The three pillars of sustainability are planet, profit, and people. Most often in green construction certifications, the people aspect of sustainability is overlooked. Built Green recognizes as we commit to working for equity and inclusion in housing and the building trades, we must value the voices, experiences, cultures, knowledge, and multi-dimensionality of all people, including community members impacted by discrimination, bias, and systemic barriers. Understanding their perspectives is essential to removing these barriers. Creating these spaces of belonging and centering equity in turn provides economic and growth opportunities, reduction in turnover costs, and increased applicant labor pool for builders to capitalize on. This section is intended to support architects, builders, and developers in their efforts to promote equity and inclusion, one home at a time. With each Built Green star level, the qualitative positive impact on the community increases. As the builder progresses in each star level they must increase their efforts in universal design, community planning, equitable sourcing, and create an equity and social justice plan for each project.

Dwell Development Emerald Star
ANEW PACE Training Program

Why Certify with Built Green?

While an Emerald Star-certified home is greener with a reduced environmental impact than a 3-Star Built Green home, it is important to remember both homes are designed with the environment, community, and the inhabitants in mind. 3-Star certification is a great way for builders new to green building to learn more about the Built Green program and then begin to ramp up the certification levels they aim for.

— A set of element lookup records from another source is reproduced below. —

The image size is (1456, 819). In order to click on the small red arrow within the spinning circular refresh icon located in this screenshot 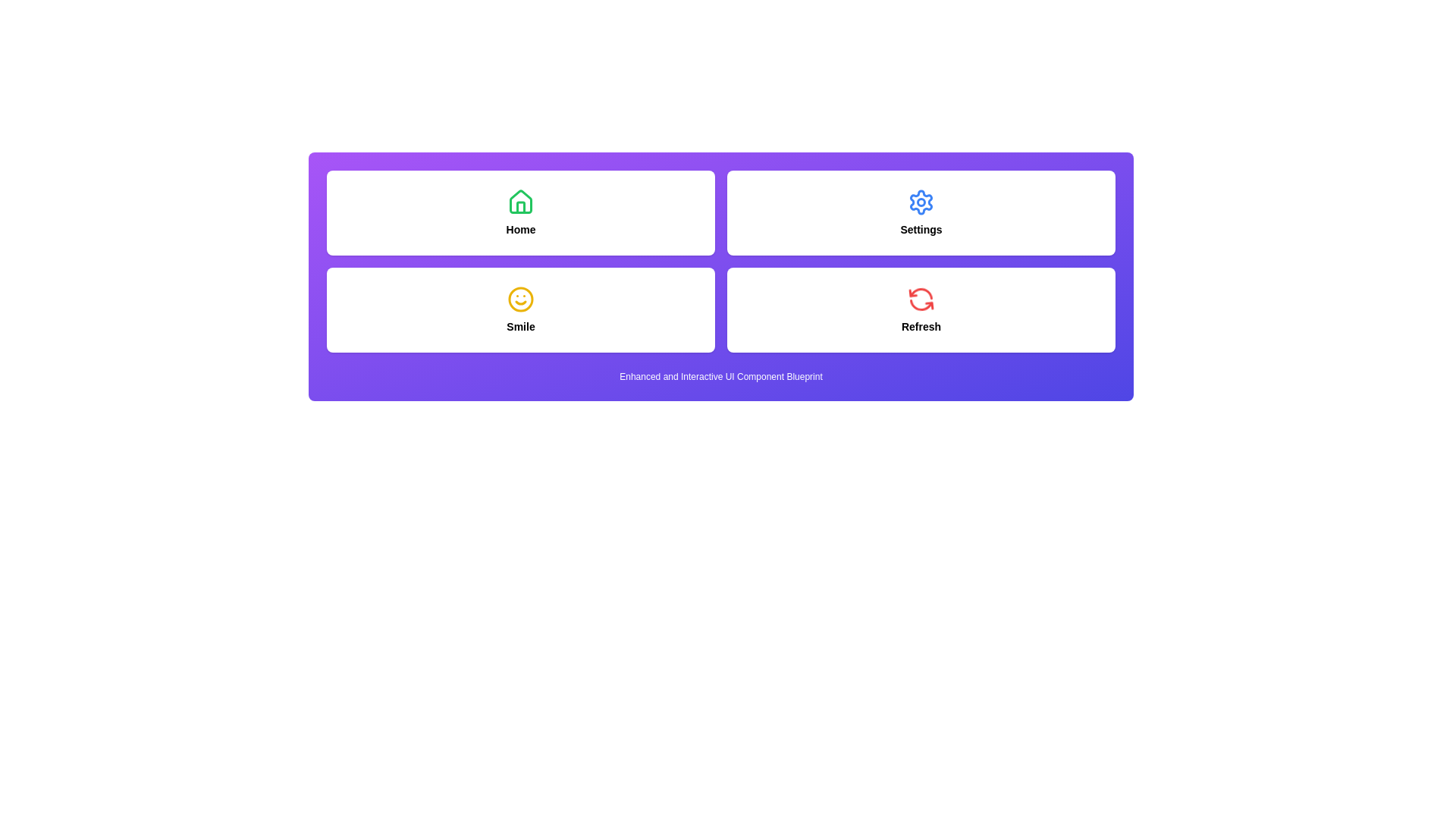, I will do `click(930, 304)`.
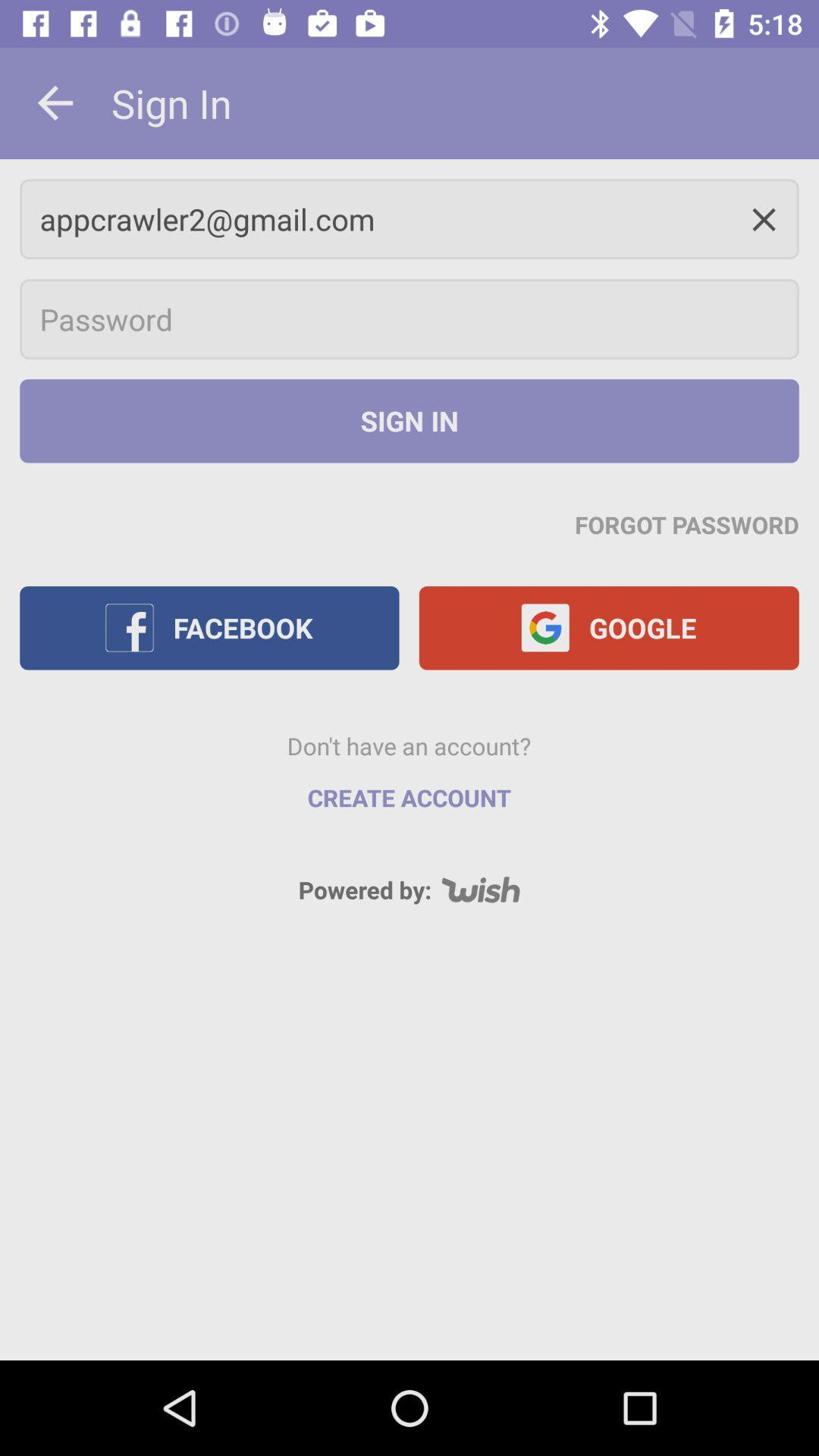  Describe the element at coordinates (410, 218) in the screenshot. I see `appcrawler2@gmail.com` at that location.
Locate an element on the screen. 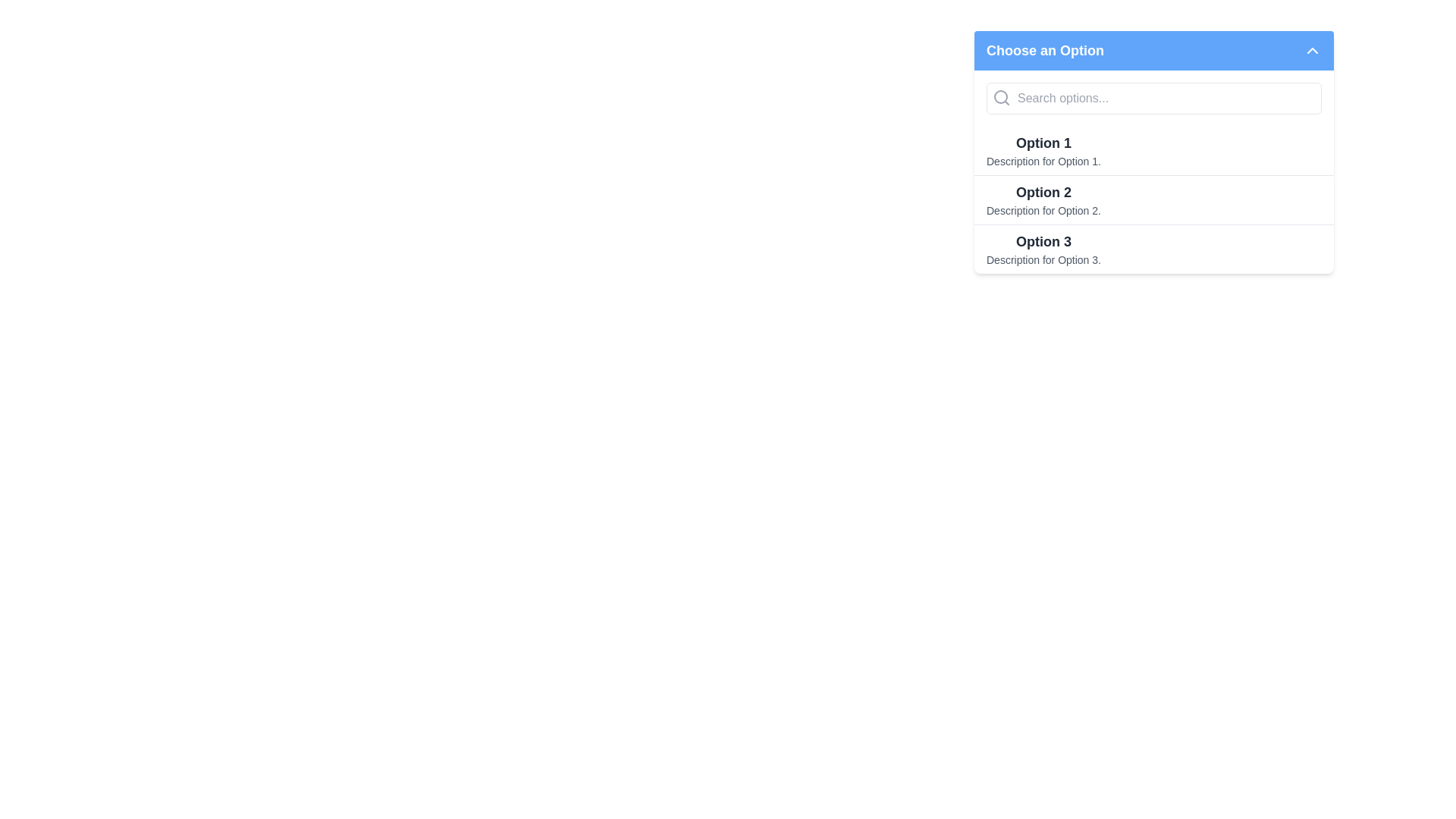 Image resolution: width=1456 pixels, height=819 pixels. the second item in the dropdown menu labeled 'Option 2' is located at coordinates (1043, 199).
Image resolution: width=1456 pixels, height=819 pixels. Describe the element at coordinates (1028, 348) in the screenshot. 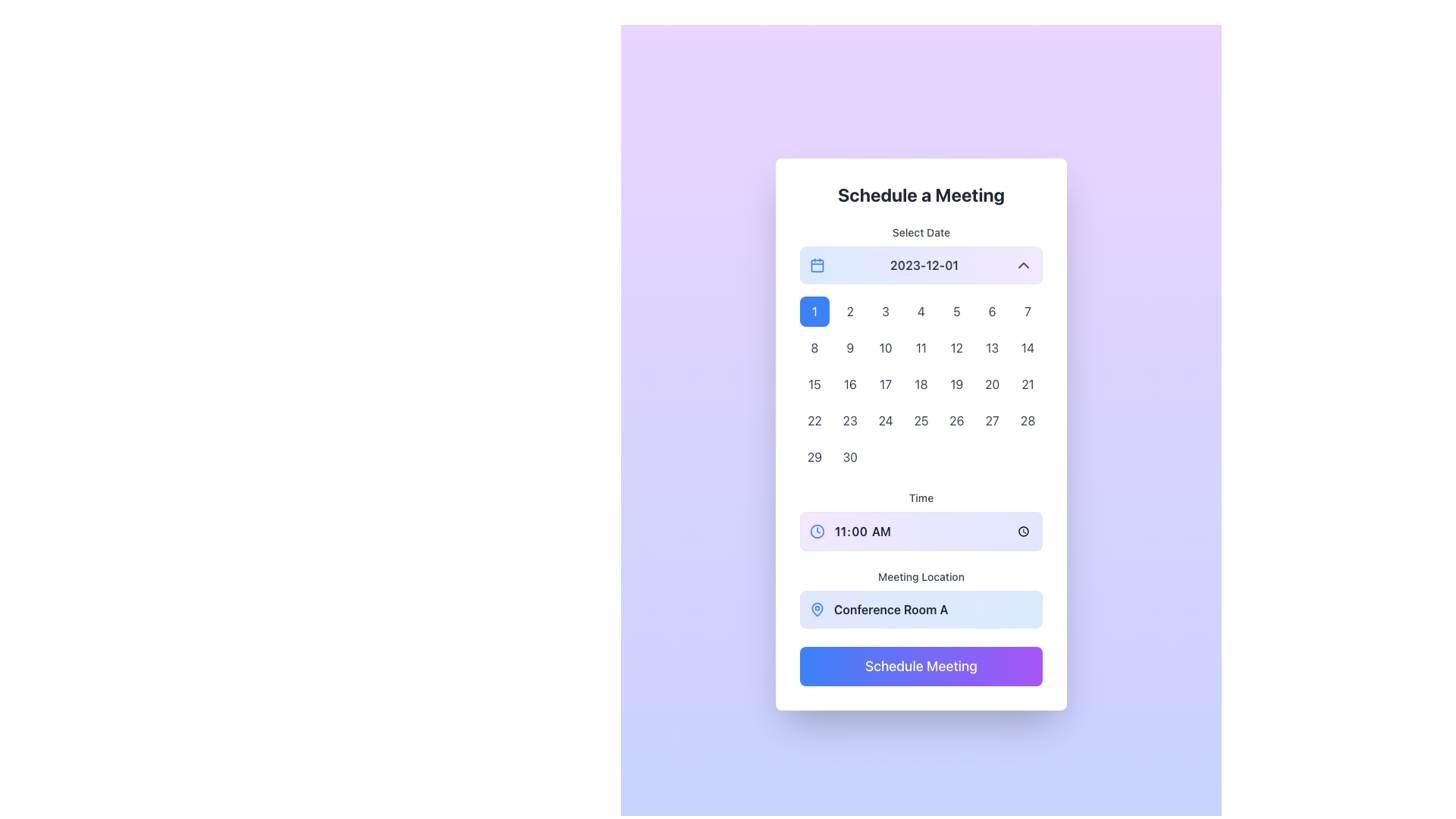

I see `the interactive day entry button in the calendar interface located at the second row and seventh column, allowing the user to select a specific date` at that location.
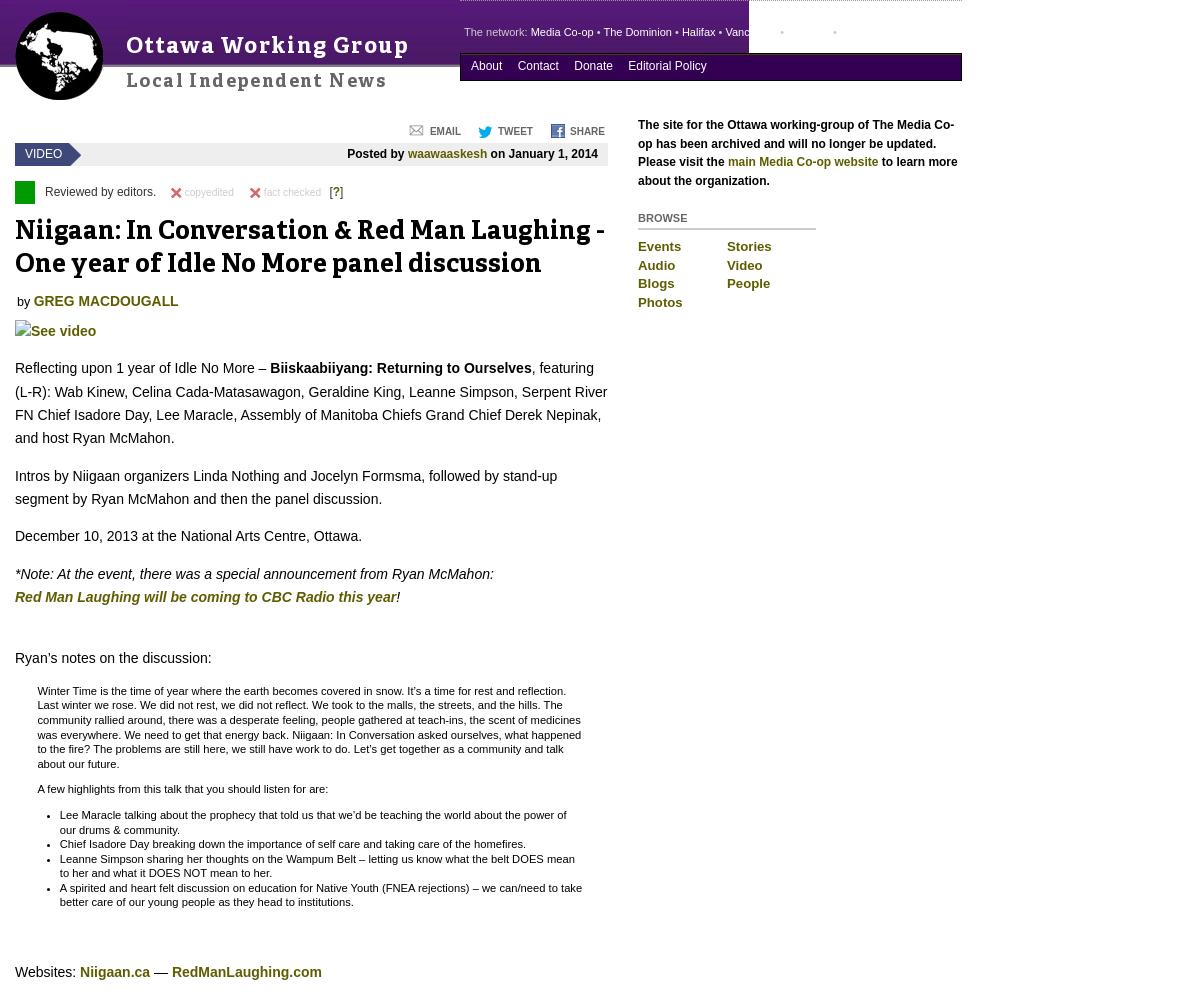  What do you see at coordinates (665, 65) in the screenshot?
I see `'Editorial Policy'` at bounding box center [665, 65].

Every star level builds upon the next to create greener homes. The needs of the builder, the homeowners, the community, and the environment are all considered when any Built Green home is constructed. Providing builders with the flexibility to choose which features to incorporate into the home increases the probability that more builders will choose to build greener homes. The star level tiers help provide clarity on how green each project is.